Max Allan Collins
The last quarry
One
It had been a long time since I’d had any trouble sleeping.
Not since the fucking shelling was keeping me awake, a lifetime or two ago. I’m not by nature an insomniac. You might think killing people for a living would give you some bad nights. Truth is, guys in the killing biz? Just aren’t the type to be bothered.
I was no exception. I hadn’t gone into retirement because my conscience was bothering me. I retired because I had enough money put away to live comfortably without working, so I did. And for a while that retirement had gone well. I’d invested a little and was living off the gravy; I’d even been married for a while, which had worked out fine.
For a while.
Currently I was deposited in an A-frame cottage with a deck onto the frozen expanse of Sylvan Lake, somewhere in Minnesota, only it’s not called Sylvan Lake and maybe it’s not Minnesota, either. I was staying at the only resort on this side of the lake, Sylvan Lodge, but I was not a guest-I ran the place. Or, anyway, did when it wasn’t off-season.

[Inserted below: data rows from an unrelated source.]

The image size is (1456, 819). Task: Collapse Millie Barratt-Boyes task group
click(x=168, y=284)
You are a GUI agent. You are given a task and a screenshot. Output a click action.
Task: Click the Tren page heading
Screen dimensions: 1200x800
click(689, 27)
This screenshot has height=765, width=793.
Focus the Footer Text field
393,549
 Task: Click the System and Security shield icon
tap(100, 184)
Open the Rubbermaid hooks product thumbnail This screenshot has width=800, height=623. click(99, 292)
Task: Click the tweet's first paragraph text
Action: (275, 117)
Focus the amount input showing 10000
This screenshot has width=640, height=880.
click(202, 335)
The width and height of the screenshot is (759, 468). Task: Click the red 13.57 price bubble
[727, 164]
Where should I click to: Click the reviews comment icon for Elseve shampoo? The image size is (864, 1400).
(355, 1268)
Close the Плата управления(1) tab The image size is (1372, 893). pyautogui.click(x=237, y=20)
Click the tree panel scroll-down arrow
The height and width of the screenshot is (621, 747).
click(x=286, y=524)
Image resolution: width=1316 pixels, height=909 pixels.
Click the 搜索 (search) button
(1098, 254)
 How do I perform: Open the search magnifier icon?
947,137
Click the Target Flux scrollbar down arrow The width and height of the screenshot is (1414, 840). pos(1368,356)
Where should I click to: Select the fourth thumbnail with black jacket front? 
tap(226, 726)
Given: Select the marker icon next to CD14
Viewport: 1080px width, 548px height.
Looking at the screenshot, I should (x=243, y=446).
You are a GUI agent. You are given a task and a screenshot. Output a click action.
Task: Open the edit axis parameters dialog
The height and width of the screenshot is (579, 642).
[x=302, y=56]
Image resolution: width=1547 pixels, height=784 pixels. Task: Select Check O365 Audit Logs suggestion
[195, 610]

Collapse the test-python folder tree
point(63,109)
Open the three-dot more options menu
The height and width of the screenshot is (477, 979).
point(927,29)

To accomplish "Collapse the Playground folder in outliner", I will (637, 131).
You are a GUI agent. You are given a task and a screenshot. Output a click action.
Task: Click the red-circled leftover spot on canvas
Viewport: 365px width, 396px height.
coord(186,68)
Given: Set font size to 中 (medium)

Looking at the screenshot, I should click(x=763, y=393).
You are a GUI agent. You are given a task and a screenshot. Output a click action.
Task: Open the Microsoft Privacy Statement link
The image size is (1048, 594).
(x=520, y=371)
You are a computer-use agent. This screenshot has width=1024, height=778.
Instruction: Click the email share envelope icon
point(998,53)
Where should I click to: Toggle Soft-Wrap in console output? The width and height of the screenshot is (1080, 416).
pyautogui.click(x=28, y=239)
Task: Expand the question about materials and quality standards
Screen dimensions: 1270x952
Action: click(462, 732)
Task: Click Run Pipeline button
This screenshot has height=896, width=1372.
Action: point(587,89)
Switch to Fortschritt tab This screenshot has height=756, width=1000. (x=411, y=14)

Once upon a time I had owned a resort in Wisconsin not unlike this-not near the acreage, of course, and not near the occupancy; but I had owned the place, whereas here I was just the manager.
Of course I didn’t have anything to complain about. I was lucky to have the job. When I ran into Gary Petersen in Milwaukee, where he was attending a convention and I was making a one-night stopover to remove some emergency funds from several bank deposit boxes, I was at the loosest of loose ends. The name I’d lived under for over a decade was unusable; my past had caught up with me, back at Paradise Lake, where everything went to hell in an instant: my straight business yanked from under me, my wife (who’d had not a clue of my prior existence) murdered in her sleep.